Japanese lawmakers call for revision of wartime brothel apology

Japanese lawmakers call for revision of wartime brothel apology

TOKYO - Nationalist Japanese politicians urged the government on Monday to revise a 1993 apology over Asian women forced to serve in wartime brothels, saying accounts that tens of thousands of women were forcibly recruited were a "total lie".

Any revision to the landmark apology by then-Chief Cabinet Secretary Yohei Kono would enrage Japan's neighbours, China and South Korea, from where most of the "comfort women" were drawn.

Both accuse Japan of failing to atone fully for aggression before and during World War Two.

The government of Prime Minister Shinzo Abe, which wants to bolster the military and be less apologetic about the past, has said it will set up a team to review the testimony of South Korean comfort women. But officials have been careful to avoid any mention of revising or watering down the apology.

Noriaki Nakayama, a lawmaker from the nationalist Japan Restoration Party, which Abe's government looks to for support, dismissed any notion of large-scale forced recruitment of women.

"The things Korea is saying ... that 200,000 were forcibly recruited, are a complete and total lie," he told a cheering gathering jamming a 500-seat hall near parliament.

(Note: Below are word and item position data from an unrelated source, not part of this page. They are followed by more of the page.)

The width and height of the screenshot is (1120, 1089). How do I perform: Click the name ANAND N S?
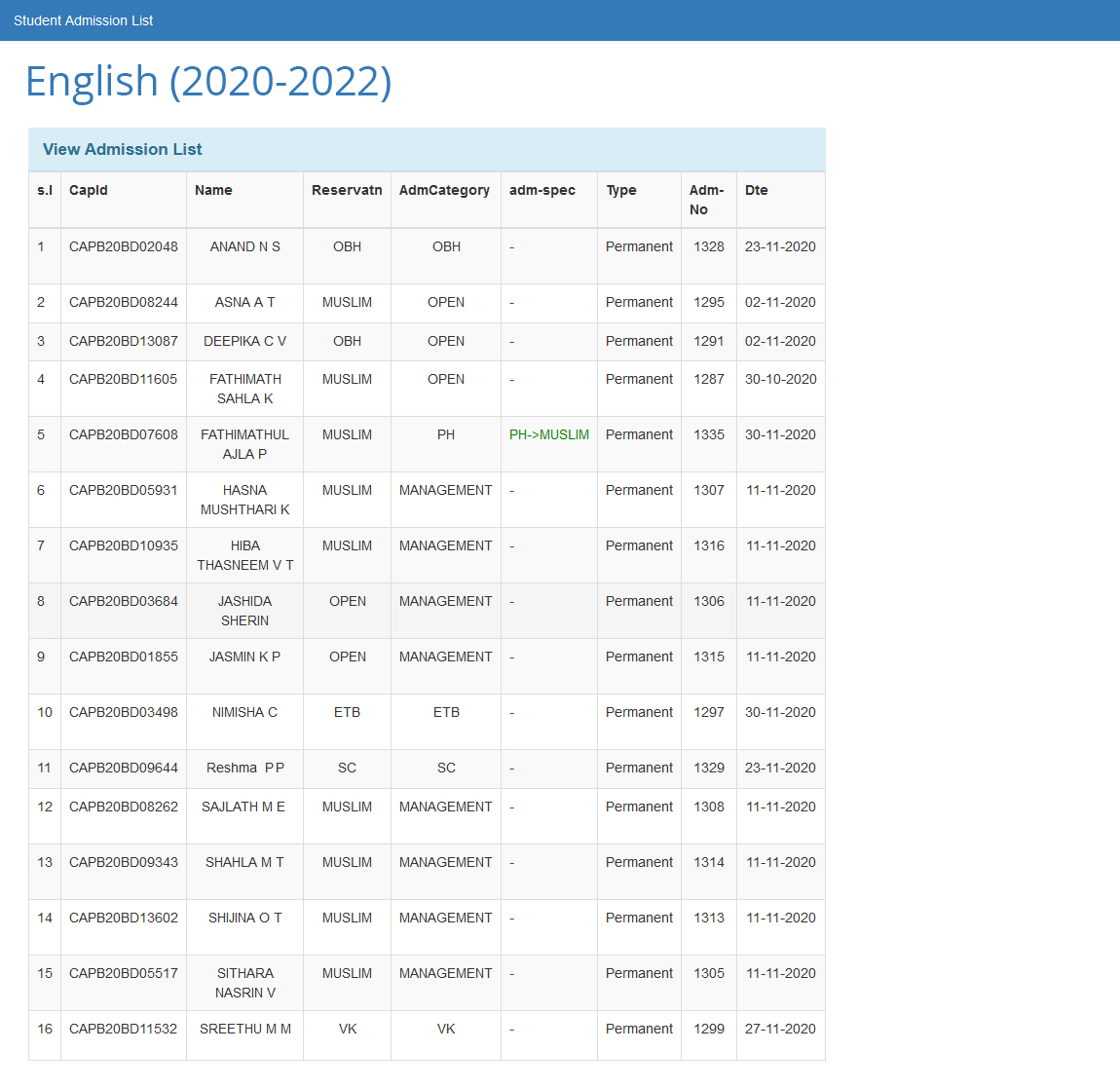tap(245, 246)
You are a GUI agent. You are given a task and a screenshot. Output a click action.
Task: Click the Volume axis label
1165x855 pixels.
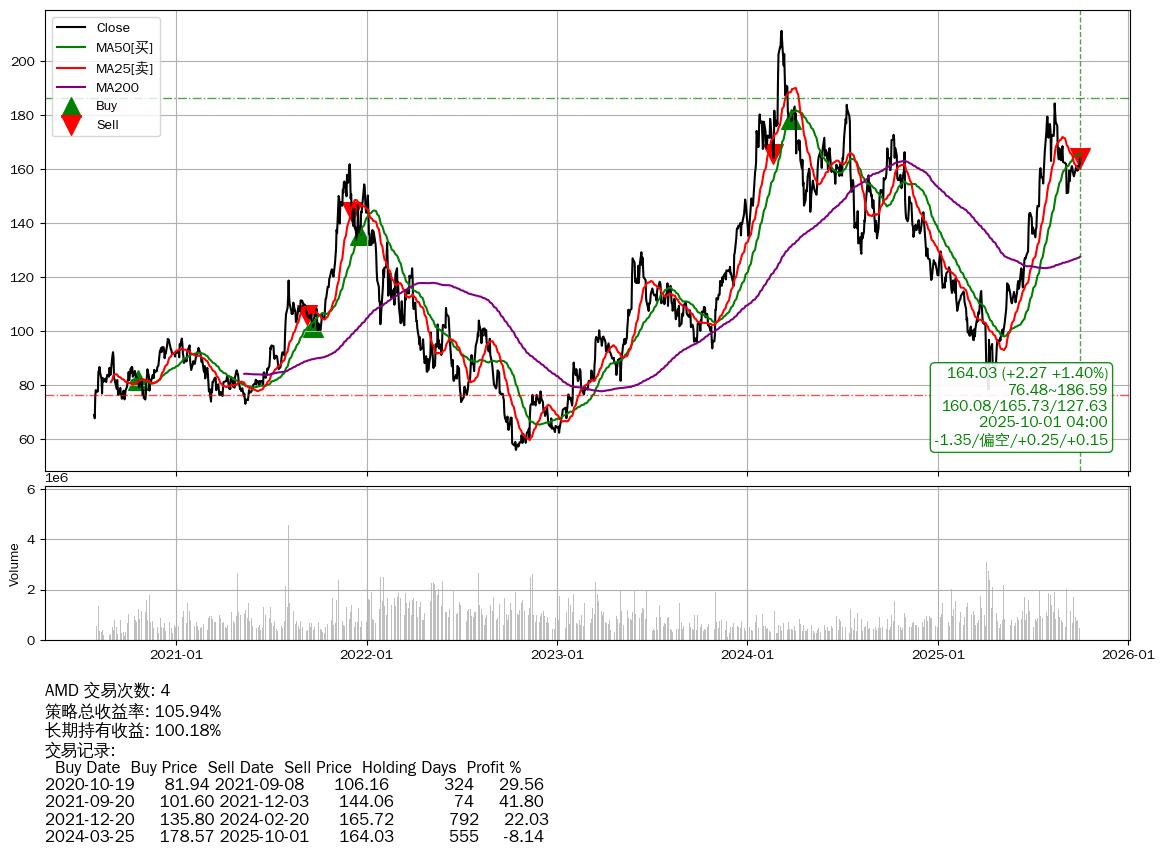14,564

Former air force chief of staff Toshio Tamogami, who resigned in 2008 for denying in an essay that Japan was the aggressor in the war, said Japan had to "transmit its views more strongly".

"China and Korea are countries that, even if they lie, don't feel pain in their hearts. But we Japanese do feel pain if we lie," Tamogami told the meeting, called to launch a petition to revise the declaration to "protect Japan's honour".

The 1993 apology recognised the involvement of military authorities in the brothel system and apologised for the women's suffering. It was based in part on the testimony of 16 South Korean women, their identities kept anonymous in line with a Japanese government pledge.

Territorial row, colonial legacy

Japan's ties with South Korea have been frayed by a territorial row over small islands and the legacy of its 1910-1945 colonisation of the Korean peninsula, including the question of compensation and an apology to the comfort women.

South Korean President Park Geun-hye on Saturday urged Japan to stop denying the past "and write a new history of truth and reconciliation so that we can walk together towards cooperation, peace and co-prosperity".

The plan to review the testimony of the 16 South Korean women, which led, in part, to the apology, has drawn criticism within Japan as well.

Former Prime Minister Tomiichi Murayama, who in 1995 made an apology for Japan having waged a war of aggression, last week said there was no need to review the testimony as the military had set up the brothels "out of operational necessities".

"As long as it is clear, I don't see why it is necessary to investigate further to see what happened and what did not," he said.

During Abe's first time in office in 2006-2007, his government said there was no proof that either the military or government officials had kidnapped women. But it also said the position reflected the position expressed by previous governments.